I ran into something similar when it came to weekend wear. We were getting ready to go out to breakfast one Saturday morning when I noticed that I had a stain in my jeans. I've made quite an effort to find clothes that are suitable for work five days of the week, but had bought absolutely no weekend clothes. (Again, with the priority thing!) I mean, I could justify buying clothes for work; but for some reason, buying clothes just for me to wear when it was really only just me seeing them, wasn't important enough to include in the shopping, and I realized that I was a little stressed every weekend when I had to find something to wear now that I've become more used to looking put-together when I leave the house every morning! I have a second job that I do from home almost every weeknight, and I realized that I walk in from one job, take off my nice work clothes, and toss on either pajama bottoms and one of Rik's t-shirts, or a pair of sweats before I start working my other job. I also immediately shed the confident walk. I slouch. And I feel reeeaalllly tired for some reason!
Rik came back to see what the holdup was, and found me scrubbing the stain (and I'm sure I was muttering under my breath), and wanted to know why I wasn't just changing into a different pair of jeans. I was a little embarrassed to tell him they were the only pair of jeans I had that fit me or that were comfortable...I didn't tell him they were 5 years old. His immediate remedy was to take me to Kohl's and buy me whatever I wanted (after stating he was buying jeans whether I picked out what I wanted or not, so I had the choice or picking what I wanted or living with whatever he picked whether it fit or not). I love him for doing things like this for me; I certainly hadn't expected it! But it made me wonder why I'd prioritized the way I had. Why was it okay.....no, not okay...important to feel good about myself during the week, and okay to feel crappy about how I looked on the weekend? I'm still not sure what the answer to that one is...maybe when I can afford therapy I'll figure it out.

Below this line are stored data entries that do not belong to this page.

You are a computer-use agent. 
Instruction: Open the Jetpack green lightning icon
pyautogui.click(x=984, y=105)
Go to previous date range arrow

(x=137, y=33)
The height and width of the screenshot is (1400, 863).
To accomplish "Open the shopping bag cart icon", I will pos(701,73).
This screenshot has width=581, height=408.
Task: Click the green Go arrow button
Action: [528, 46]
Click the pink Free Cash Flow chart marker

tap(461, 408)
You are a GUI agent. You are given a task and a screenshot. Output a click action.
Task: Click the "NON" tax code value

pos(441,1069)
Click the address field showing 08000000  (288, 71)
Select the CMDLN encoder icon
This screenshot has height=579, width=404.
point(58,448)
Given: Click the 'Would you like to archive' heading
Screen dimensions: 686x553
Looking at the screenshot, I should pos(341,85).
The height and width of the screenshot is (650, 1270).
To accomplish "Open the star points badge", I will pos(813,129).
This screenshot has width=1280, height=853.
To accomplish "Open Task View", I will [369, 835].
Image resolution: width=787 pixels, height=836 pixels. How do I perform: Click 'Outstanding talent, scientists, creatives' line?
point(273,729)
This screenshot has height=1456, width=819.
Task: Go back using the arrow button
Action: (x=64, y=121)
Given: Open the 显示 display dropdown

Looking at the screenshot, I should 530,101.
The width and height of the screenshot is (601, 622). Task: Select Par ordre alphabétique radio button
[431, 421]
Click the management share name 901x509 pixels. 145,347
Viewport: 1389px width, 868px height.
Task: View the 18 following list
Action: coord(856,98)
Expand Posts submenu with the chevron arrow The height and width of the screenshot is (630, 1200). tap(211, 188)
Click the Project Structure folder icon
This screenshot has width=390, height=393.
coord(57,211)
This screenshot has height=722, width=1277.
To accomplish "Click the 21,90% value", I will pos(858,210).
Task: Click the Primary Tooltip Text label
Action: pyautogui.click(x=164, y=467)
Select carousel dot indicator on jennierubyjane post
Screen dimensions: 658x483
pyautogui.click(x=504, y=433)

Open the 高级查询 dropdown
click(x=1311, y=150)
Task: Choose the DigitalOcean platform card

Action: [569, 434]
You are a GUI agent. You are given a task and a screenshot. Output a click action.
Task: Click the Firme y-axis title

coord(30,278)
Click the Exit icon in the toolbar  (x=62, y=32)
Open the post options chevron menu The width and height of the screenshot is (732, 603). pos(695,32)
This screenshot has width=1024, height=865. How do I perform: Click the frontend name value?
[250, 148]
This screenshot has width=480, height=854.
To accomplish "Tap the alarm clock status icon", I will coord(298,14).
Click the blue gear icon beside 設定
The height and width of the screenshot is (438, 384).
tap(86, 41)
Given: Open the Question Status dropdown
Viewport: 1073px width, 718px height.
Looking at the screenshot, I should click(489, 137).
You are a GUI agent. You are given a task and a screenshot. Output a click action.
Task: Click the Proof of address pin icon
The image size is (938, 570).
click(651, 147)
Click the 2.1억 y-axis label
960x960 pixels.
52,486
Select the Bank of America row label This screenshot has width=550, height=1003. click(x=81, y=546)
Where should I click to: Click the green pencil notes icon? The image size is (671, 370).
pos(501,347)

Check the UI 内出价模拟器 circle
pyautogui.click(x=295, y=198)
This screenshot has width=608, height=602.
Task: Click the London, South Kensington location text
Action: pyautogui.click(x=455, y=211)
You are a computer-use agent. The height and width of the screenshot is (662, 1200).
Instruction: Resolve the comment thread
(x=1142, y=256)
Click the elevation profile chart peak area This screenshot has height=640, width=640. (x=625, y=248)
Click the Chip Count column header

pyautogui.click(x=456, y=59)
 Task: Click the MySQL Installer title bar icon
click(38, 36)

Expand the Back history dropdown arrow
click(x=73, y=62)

So I have a new mission: To find clothes for the weekend that make me feel as spectacular as I feel every morning when I leave for work. I've found that this doesn't mean that I need to have two wardrobes. Now that I have those awesome jeans that Rik was so generous to spring for, I've started looking for button-down shirts I can tuck into these fabulous washed beauties, toss on my high-heeled moccasins and a sweater, and Saturday breakfast out is suddenly looking brighter.
And I've made a small change in myself that seems to have made a difference, too. When I get home from my day job and change for my night job, instead of putting on my sweats or pj's, I put on a pair of those jeans, tuck in the shirt I wore to work, and sit down at my computer feeling more relaxed and less ready for bed. Somehow I'm not as sleepy, and certainly am enjoying less schizophrenia from getting off of the fashion roller coaster I had been creating.